▸ **Text**:
........

Weiwen Zhang*, Long Wang, Theint Theint Aye, Juniarto Samsudin and Yongqing Zhu Pages 1 - 9 ( 9 )
Background: Genotype imputation as a service is developed to enable researchers to estimate genotypes on haplotyped data without performing whole genome sequencing. However, genotype imputation is computation intensive and thus it remains a challenge to satisfy the high performance requirement of genome wide association study (GWAS).
Objective: In this paper, we propose a high performance computing solution for genotype imputation on supercomputers to enhance its execution performance.
Method: We design and implement a multi-level parallelization that includes job level, process level and thread level parallelization, enabled by job scheduling management, message passing interface (MPI) and OpenMP, respectively. It involves job distribution, chunk partition and execution, parallelized iteration for imputation and data concatenation. Due to the design of multi-level parallelization, we can exploit the multi-machine/multi-core architecture to improve the performance of genotype imputation.

........

▸ **Dataset records**:
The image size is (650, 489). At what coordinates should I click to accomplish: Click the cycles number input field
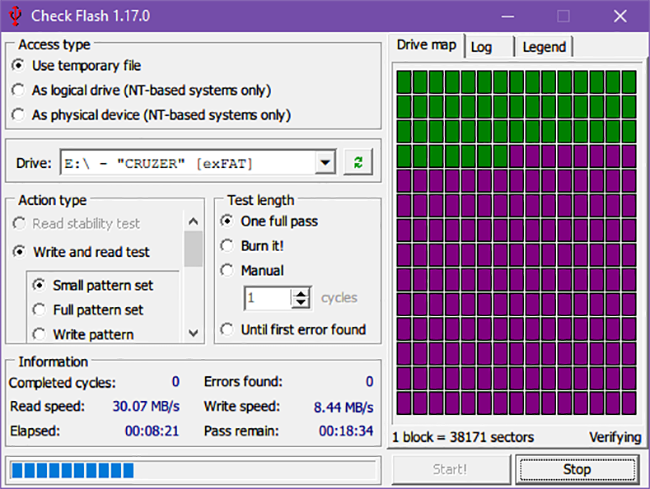point(267,298)
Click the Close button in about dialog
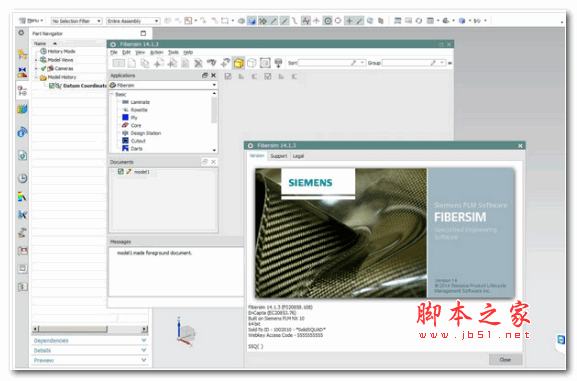 [x=505, y=360]
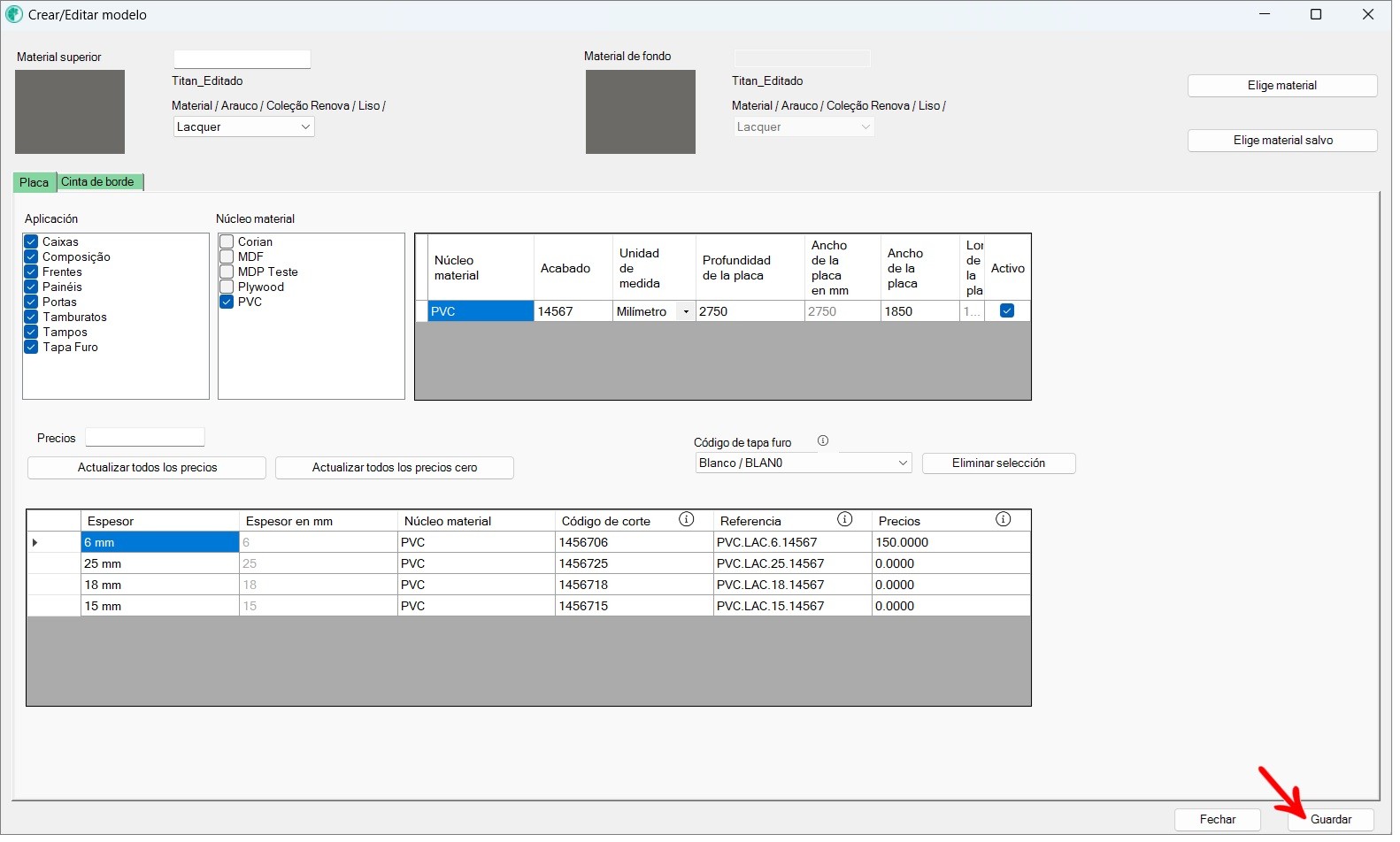Uncheck the Caixas application checkbox

tap(31, 242)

........

▸ **Activity list**:
**1)** Print everything in the genotype imputation abstract from "Objective: In this" down to "its execution performance.".
**2)** According to the genotype imputation abstract, what enables the thread level parallelization?
**3)** List the steps that the genotype imputation abstract says the multi-level parallelization involves.
You can ignore the rows.

▸ **Results for each task**:
**1)**
Objective: In this paper, we propose a high performance computing solution for genotype imputation on supercomputers to enhance its execution performance.

**2)** OpenMP

**3)**
- Job distribution
- Chunk partition and execution
- Parallelized iteration for imputation
- Data concatenation